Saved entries
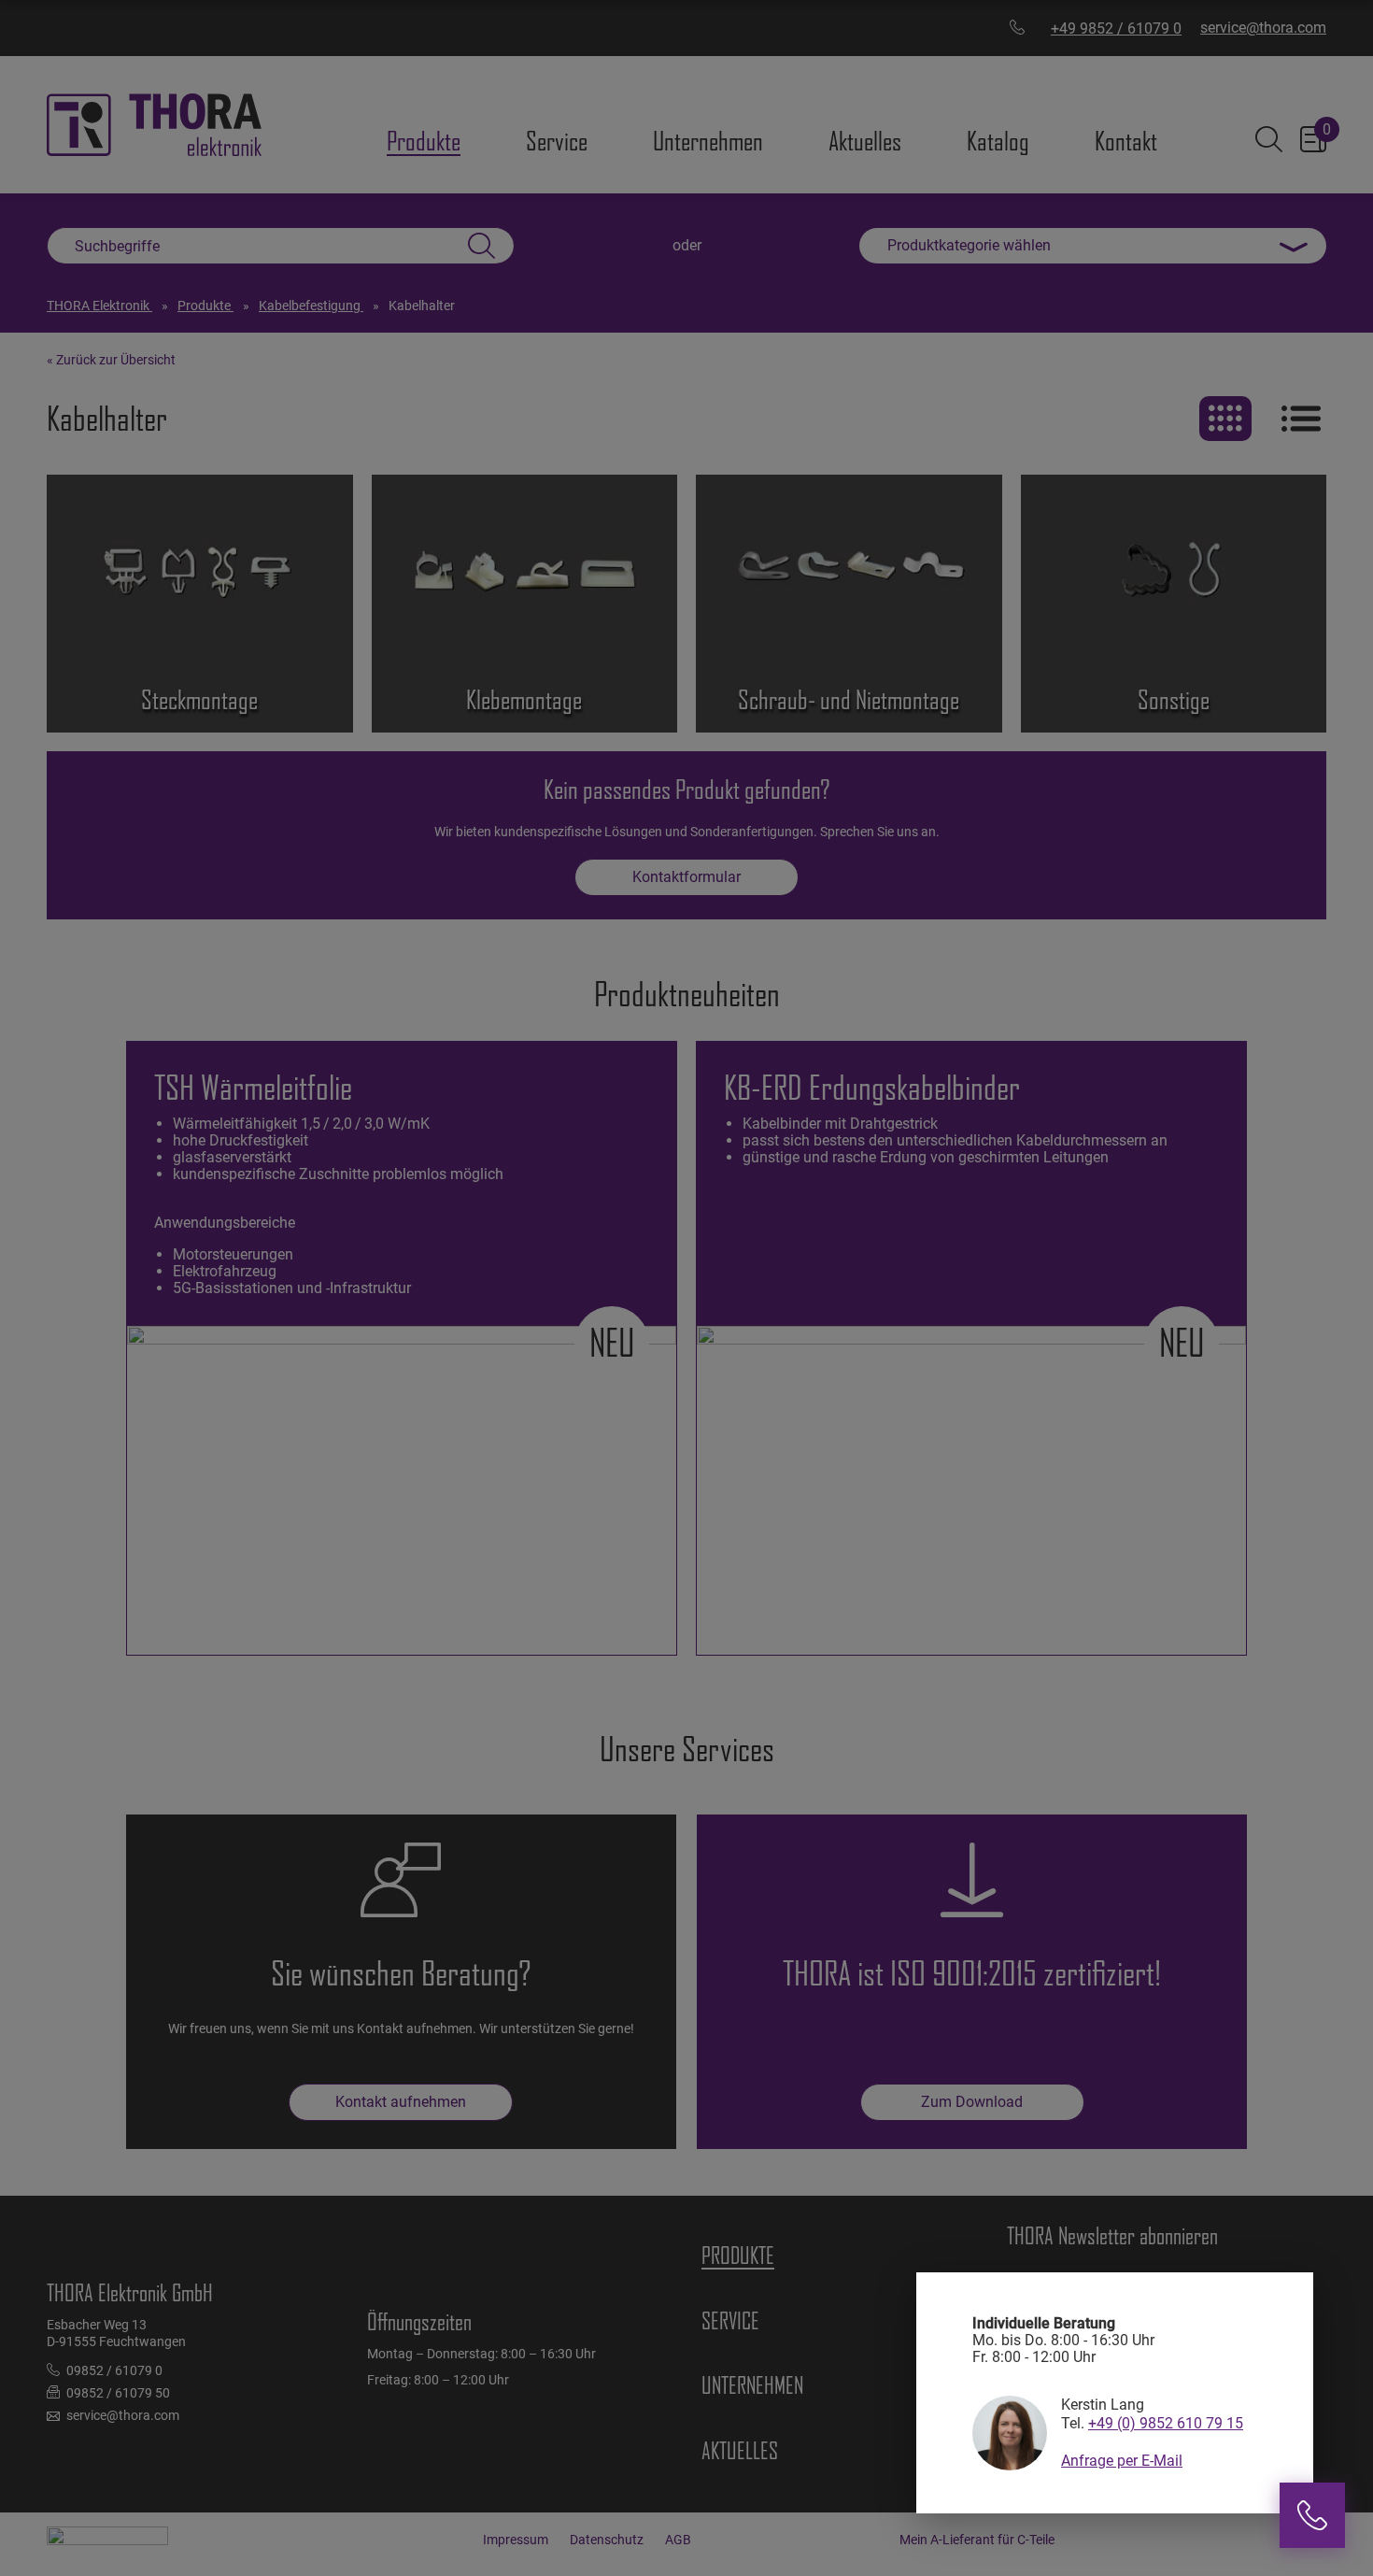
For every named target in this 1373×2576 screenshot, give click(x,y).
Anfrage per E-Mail (1121, 2460)
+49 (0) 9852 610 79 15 (1165, 2423)
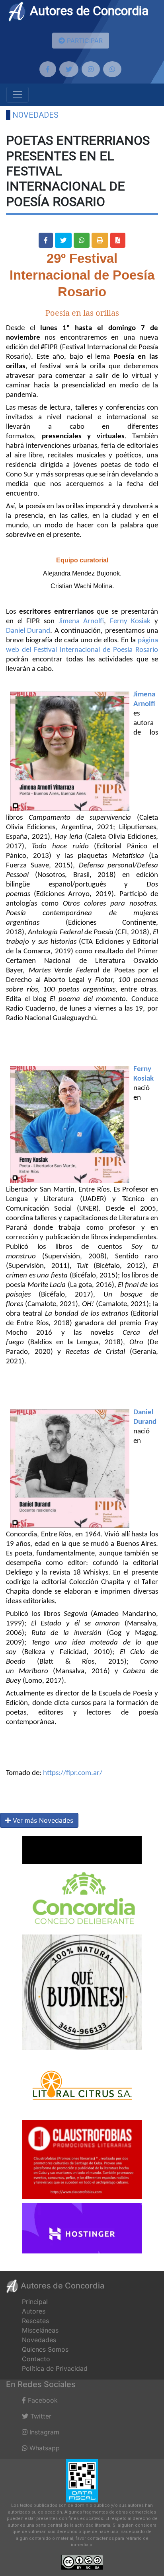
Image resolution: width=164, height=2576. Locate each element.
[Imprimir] (100, 240)
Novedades (35, 115)
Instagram (43, 2432)
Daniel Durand (28, 631)
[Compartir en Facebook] (46, 240)
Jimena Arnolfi (81, 621)
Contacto (36, 2359)
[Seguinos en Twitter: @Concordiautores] (68, 69)
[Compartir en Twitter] (63, 240)
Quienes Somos (45, 2349)
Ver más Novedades (42, 1820)
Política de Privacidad (55, 2368)
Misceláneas (40, 2330)
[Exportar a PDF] (117, 240)
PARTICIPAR (84, 41)
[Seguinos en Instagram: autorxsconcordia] (91, 69)
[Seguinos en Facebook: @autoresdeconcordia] (47, 69)
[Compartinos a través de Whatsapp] (112, 69)
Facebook (42, 2400)
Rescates (35, 2321)
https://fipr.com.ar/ (72, 1773)
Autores (33, 2311)
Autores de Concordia (87, 10)
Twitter (39, 2416)
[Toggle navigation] (17, 95)
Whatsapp (43, 2448)
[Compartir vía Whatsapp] (82, 240)
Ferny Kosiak (130, 621)
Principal (35, 2302)
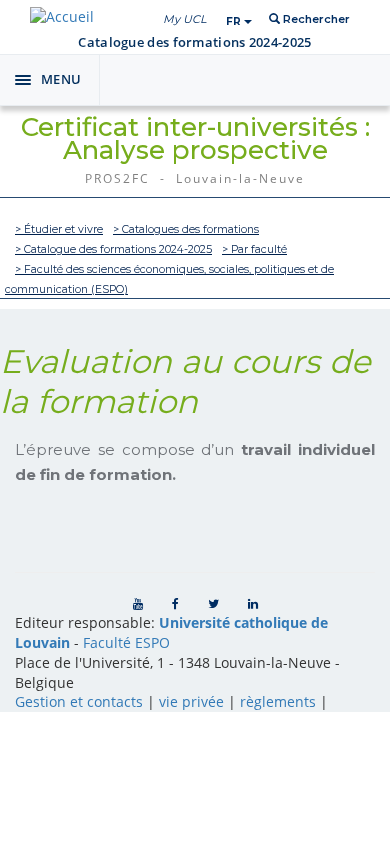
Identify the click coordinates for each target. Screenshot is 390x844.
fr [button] (235, 21)
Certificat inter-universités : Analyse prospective (195, 138)
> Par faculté (254, 249)
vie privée (191, 701)
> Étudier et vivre (59, 229)
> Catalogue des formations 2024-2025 (113, 249)
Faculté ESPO (126, 642)
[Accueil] (62, 16)
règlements (278, 701)
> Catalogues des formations (186, 229)
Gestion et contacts (79, 701)
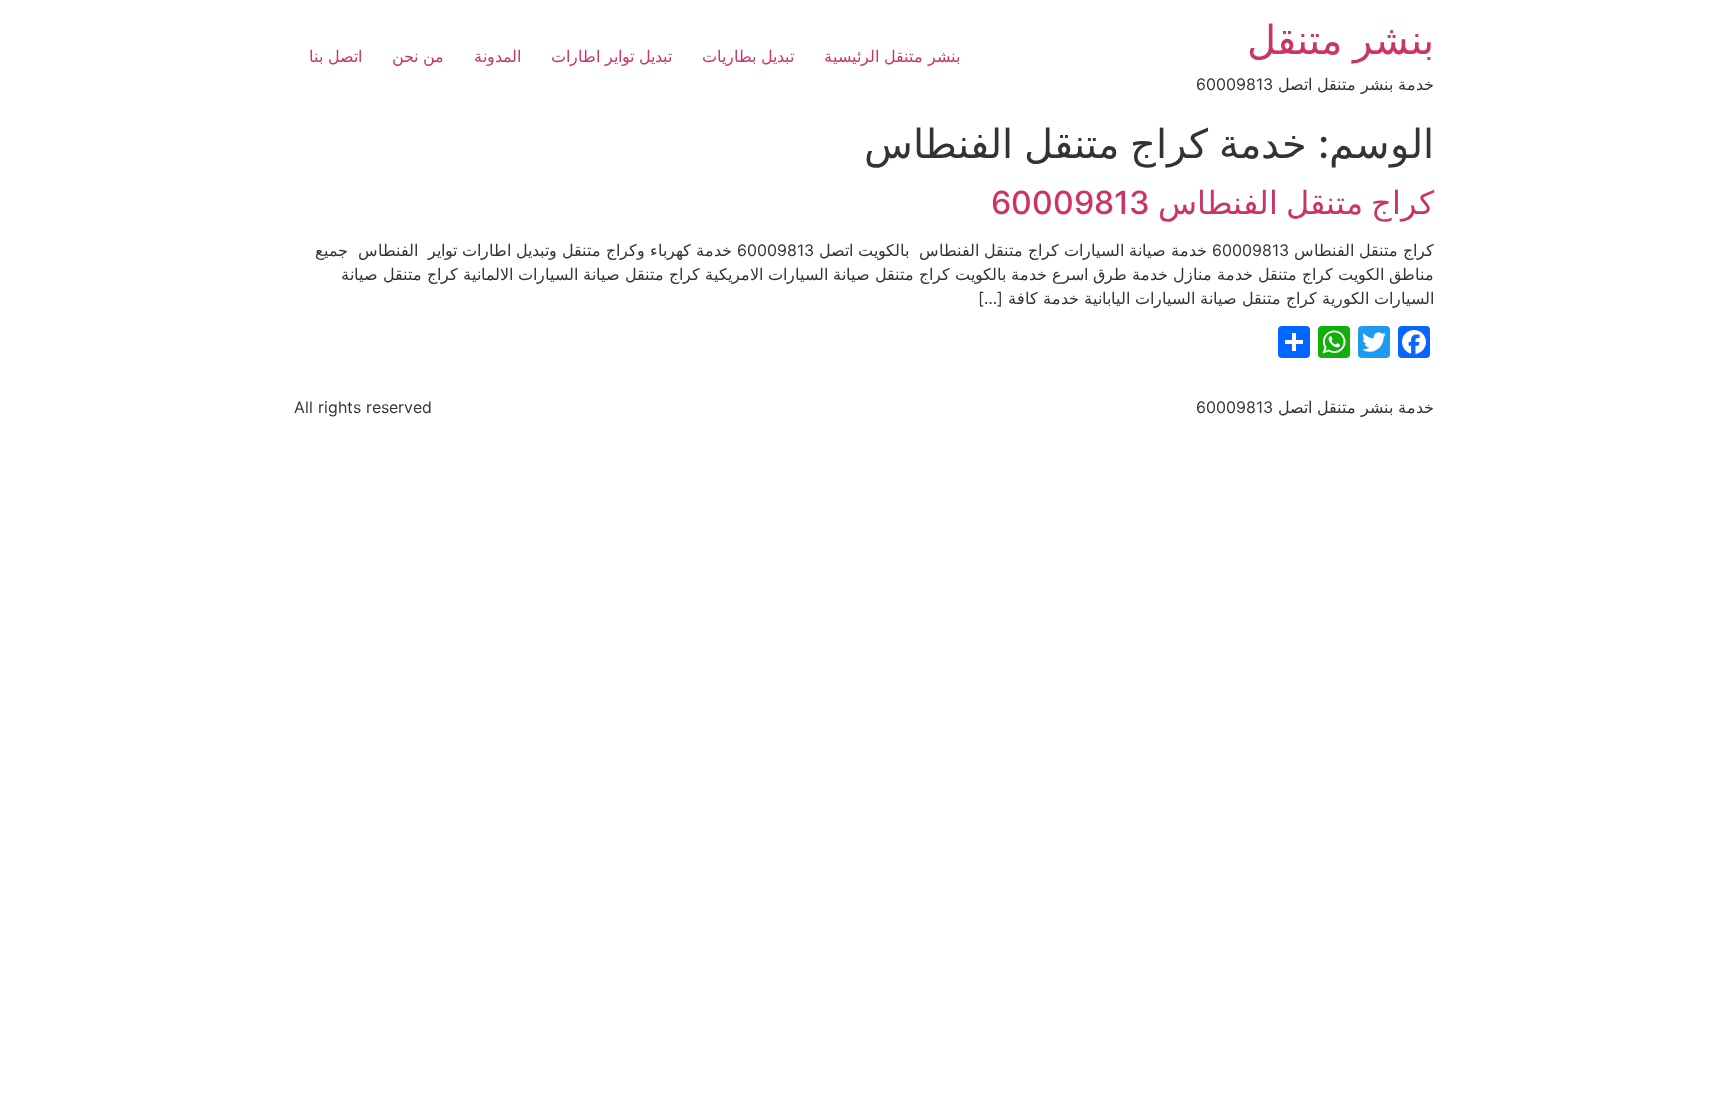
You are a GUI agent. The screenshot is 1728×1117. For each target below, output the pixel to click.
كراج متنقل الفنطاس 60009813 (1212, 202)
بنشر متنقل (1340, 39)
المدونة (497, 56)
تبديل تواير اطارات (611, 56)
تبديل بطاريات (748, 56)
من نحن (418, 56)
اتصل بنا (335, 56)
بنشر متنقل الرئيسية (892, 56)
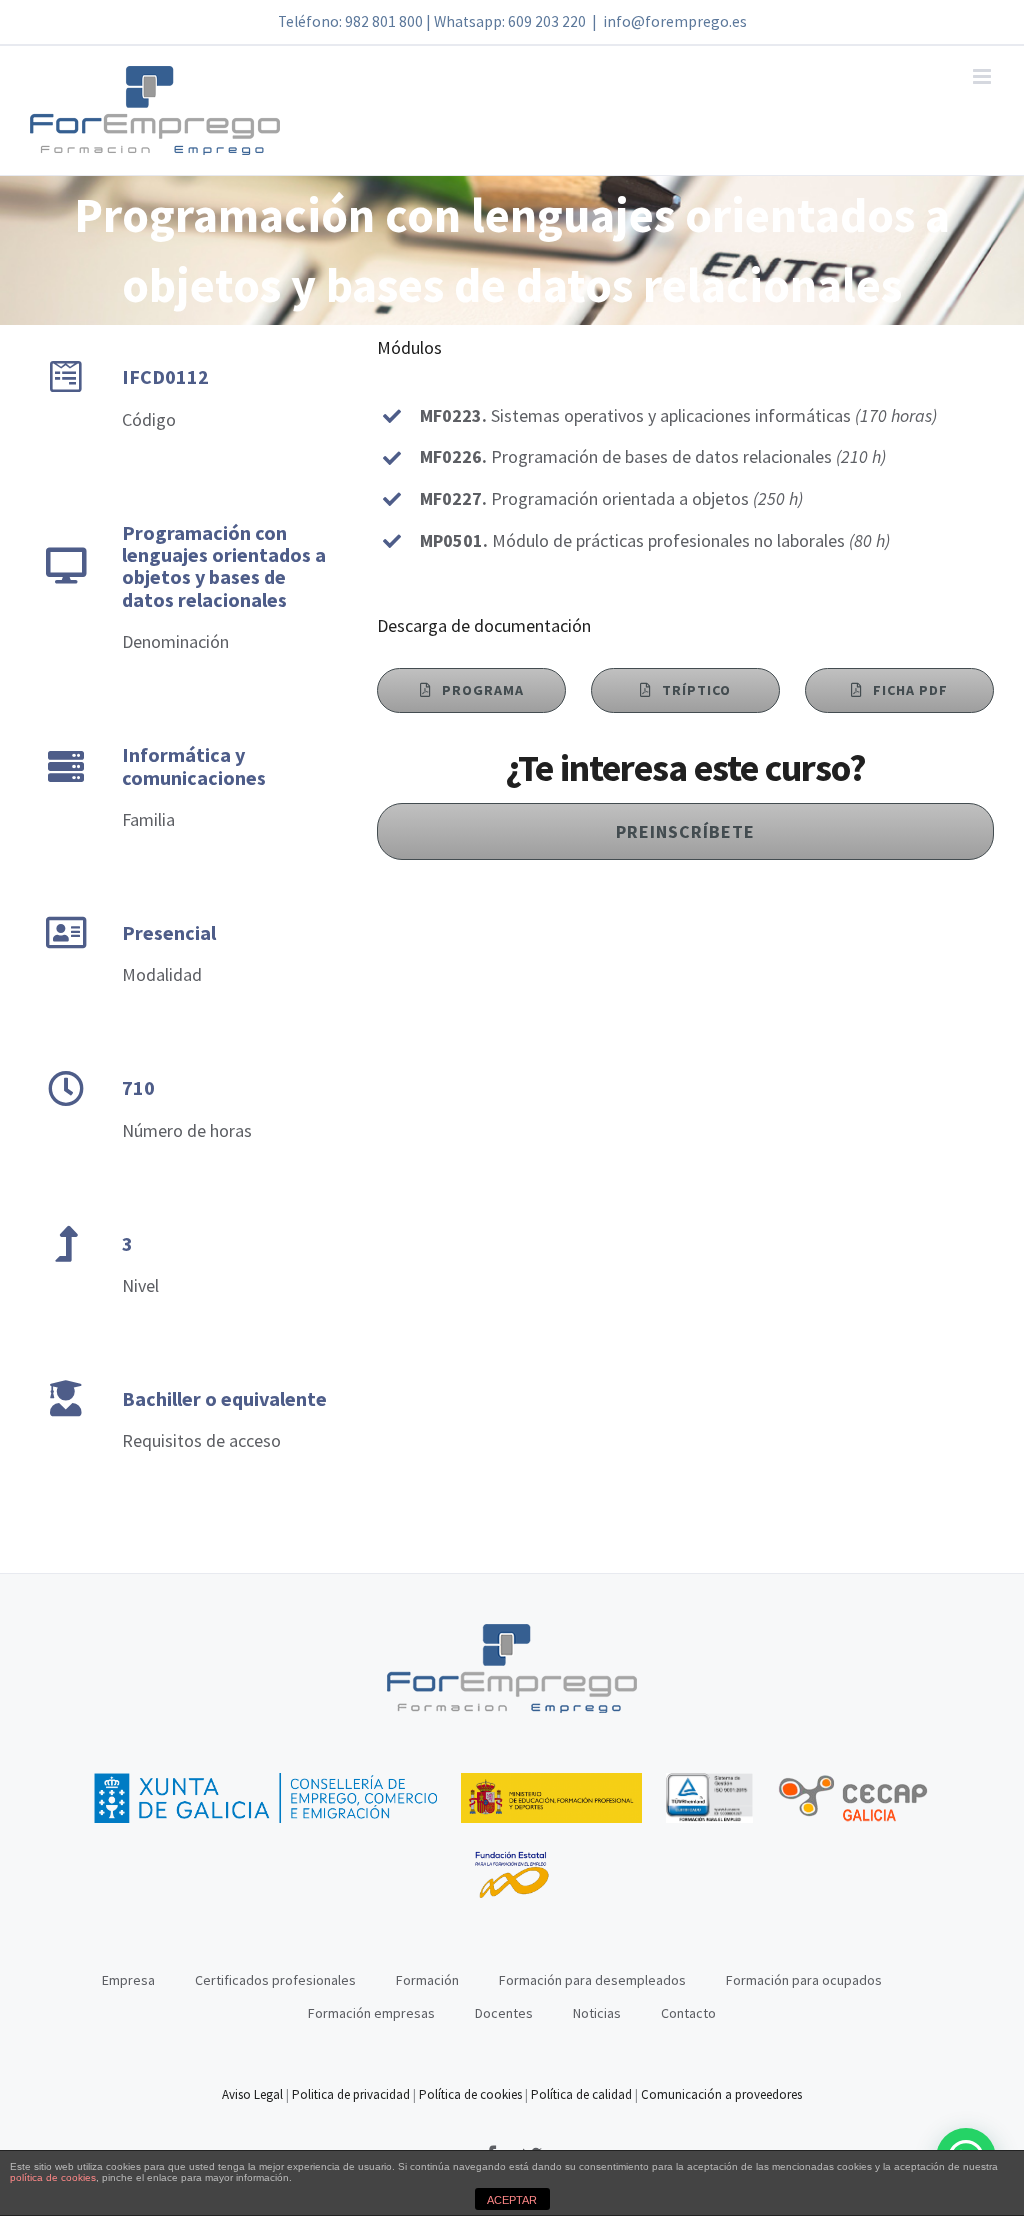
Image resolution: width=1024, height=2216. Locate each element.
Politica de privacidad (351, 2094)
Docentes (504, 2013)
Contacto (688, 2013)
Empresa (128, 1980)
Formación (427, 1980)
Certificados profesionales (275, 1980)
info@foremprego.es (675, 21)
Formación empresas (371, 2013)
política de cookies (53, 2177)
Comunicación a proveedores (721, 2094)
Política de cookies (470, 2094)
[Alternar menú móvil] (983, 76)
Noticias (597, 2013)
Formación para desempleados (592, 1980)
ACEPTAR (512, 2200)
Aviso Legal (254, 2094)
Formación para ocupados (804, 1980)
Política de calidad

Exercise description :: Where a line in the records above includes the string "Formación", show it.

Answer to this problem ::
Formación (427, 1980)
Formación empresas (371, 2013)
Formación para desempleados (592, 1980)
Formación para ocupados (804, 1980)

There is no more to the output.